Der Schlagabtausch zwischen Bund und Land um den Ausbau der Neckarschleusen geht in die nächste Runde. Nach den Klagen aus Baden-Württemberg, der Bund wolle vom Ausbau der Neckarschleusen abrücken, hat Bundesverkehrsminister Volker Wissing (FDP) am Mittwoch versichert, an den Plänen festhalten zu wollen. Landesressortchef Winfried Hermann (Grüne) hält das für »Vertrösten« und fordert zugleich mehr Tempo.
Wissing hatte laut eines Sprechers zuvor gesagt, der Bund stehe zu der mit dem Land Baden-Württemberg geschlossenen Vereinbarung, die Infrastruktur am Neckar mittelfristig auszubauen. Dazu zähle auch die Verlängerung der Schleusen von derzeit 105 auf 135 Meter. Es seien zunächst aber zahlreiche Instandhaltungs- und Sicherungsarbeiten überall entlang der Strecke abzuarbeiten, die keinen weiteren Aufschub duldeten. Nur so könne man die Binnenschifffahrt auf dem Neckar sichern, sagte der Bundesverkehrsminister. Zunächst hatte die »Heilbronner Stimme« über die Aussagen Wissings berichtet.
Für Minister Hermann sind das »allgemeine Versprechen«, die im Widerspruch zur Vereinbarung von Bund und Land aus dem Jahr 2007 sowie dem Koalitionsvertrag der Ampelkoalition stünden. Er fürchtet, der Ausbau des Neckars würde über Jahrzehnte verschoben. »Niemand wird die für hunderte Millionen Euro frisch sanierten Schleusen nach einigen Jahren wieder aufreißen, um sie zu verlängern«, teilte Hermann am Mittwoch in Stuttgart mit. Sanierung und Ausbau müssten Hand in Hand gehen. Alles andere sei ökonomisch unsinnig und eine Verschleuderung von Steuergeldern. Zuvor hatte Hermanns Ministerium dem Bund bereits vorgeworfen, sich beim Ausbau der Neckarschleusen aus der Verantwortung zu ziehen. Der Bund habe einseitig den Projektausstieg beschlossen, hatte ein Sprecher des Ministeriums in Stuttgart mitgeteilt.
Unterstützung bekam Hermann von den Grünen im Landtag. Der verkehrspolitische Sprecher der Fraktion, Thomas Marwein, teilte mit, Wissing stelle sich stur und vertage den Ausbau auf den Sankt-Nimmerleinstag. Die Fraktion möchte die Landesregierung bitten zu prüfen, ob Sanierung und Ausbau der Neckarschleusen abgekoppelt werden könnten, um beides parallel umzusetzen.
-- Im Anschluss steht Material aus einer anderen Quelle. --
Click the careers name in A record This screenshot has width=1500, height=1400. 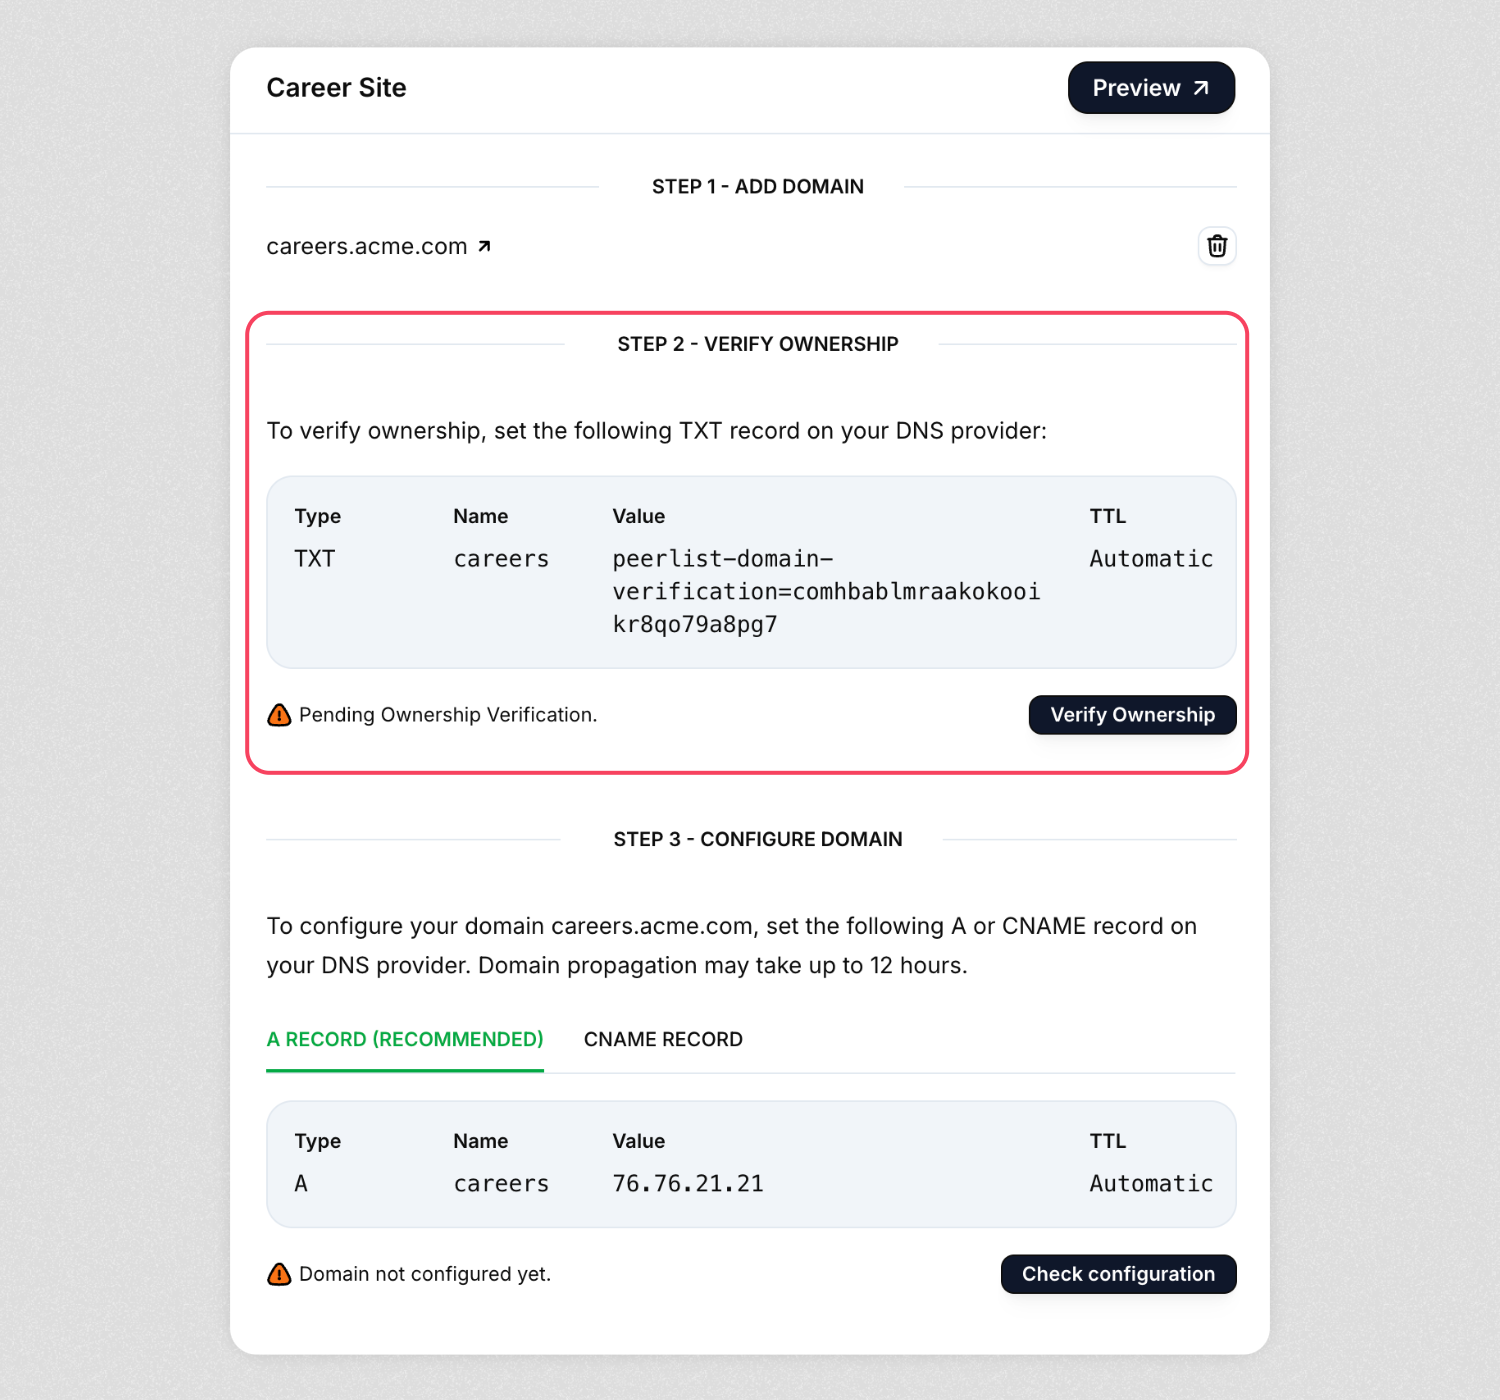click(x=501, y=1183)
Verständnis zeigte dagegen Wissings Parteifreund, der verkehrspolitische Sprecher der FDP-Fraktion im Landtag, Christian Jung. Er teilte mit, es sei aus Gründen der Betriebssicherheit am Neckar und zum Schutz der Bevölkerung sinnvoll, wenn nun zuerst die Stauwehre saniert würden.
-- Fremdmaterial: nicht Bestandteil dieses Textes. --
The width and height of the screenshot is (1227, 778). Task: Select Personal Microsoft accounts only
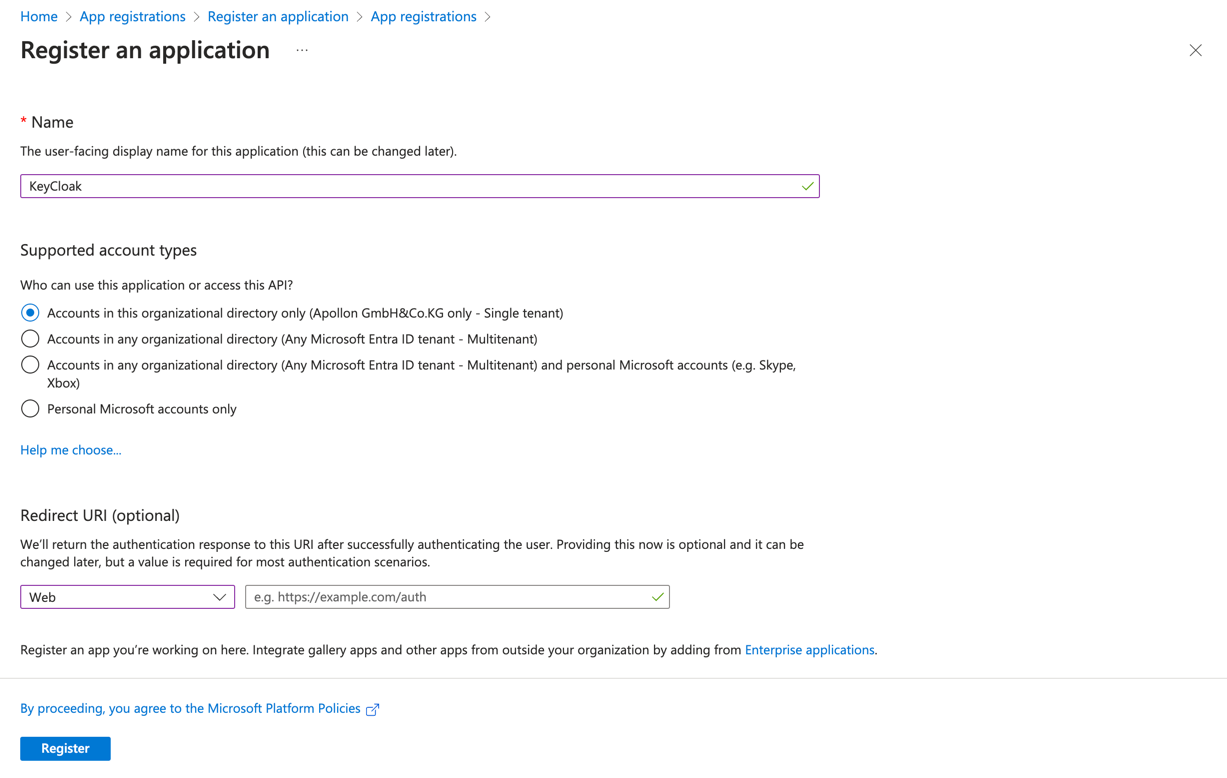(30, 409)
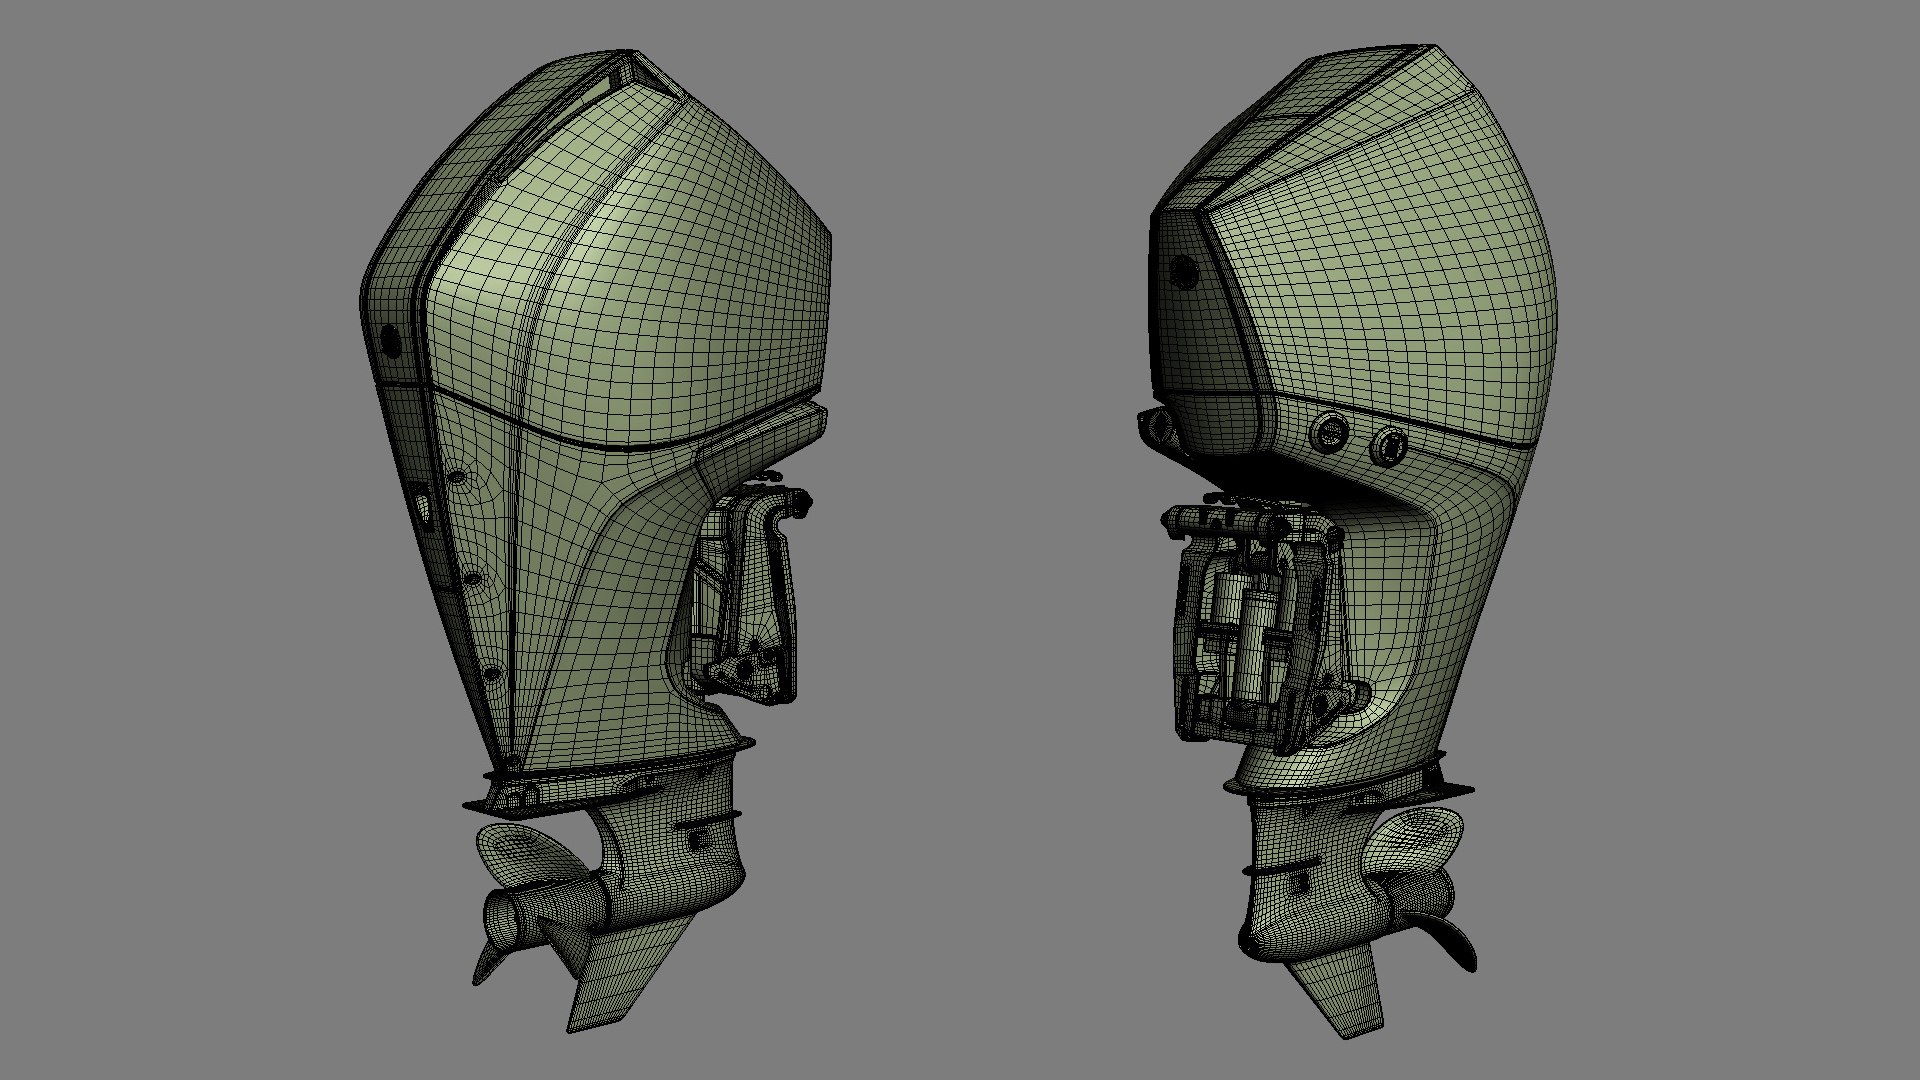Pick the right circular port on right motor

click(1389, 445)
Bund und Land hatten 2007 eine Vereinbarung geschlossen, die 27 Schleusen auf dem Neckar zwischen Mannheim-Feudenheim und Plochingen für Güterschiffe mit einer Länge von bis zu 135 Metern befahrbar zu machen. Dazu müssen die Schleusen baulich verlängert werden. Ursprünglich sollte der Ausbau im Jahr 2025 abgeschlossen werden. Ein 2018 vorgelegter neuer Zeitplan sah den Ausbau der Schleusen bis Heilbronn im Jahr 2040 und bis Plochingen im Jahr 2050 vor. Noch ist keine Schleuse ausgebaut worden.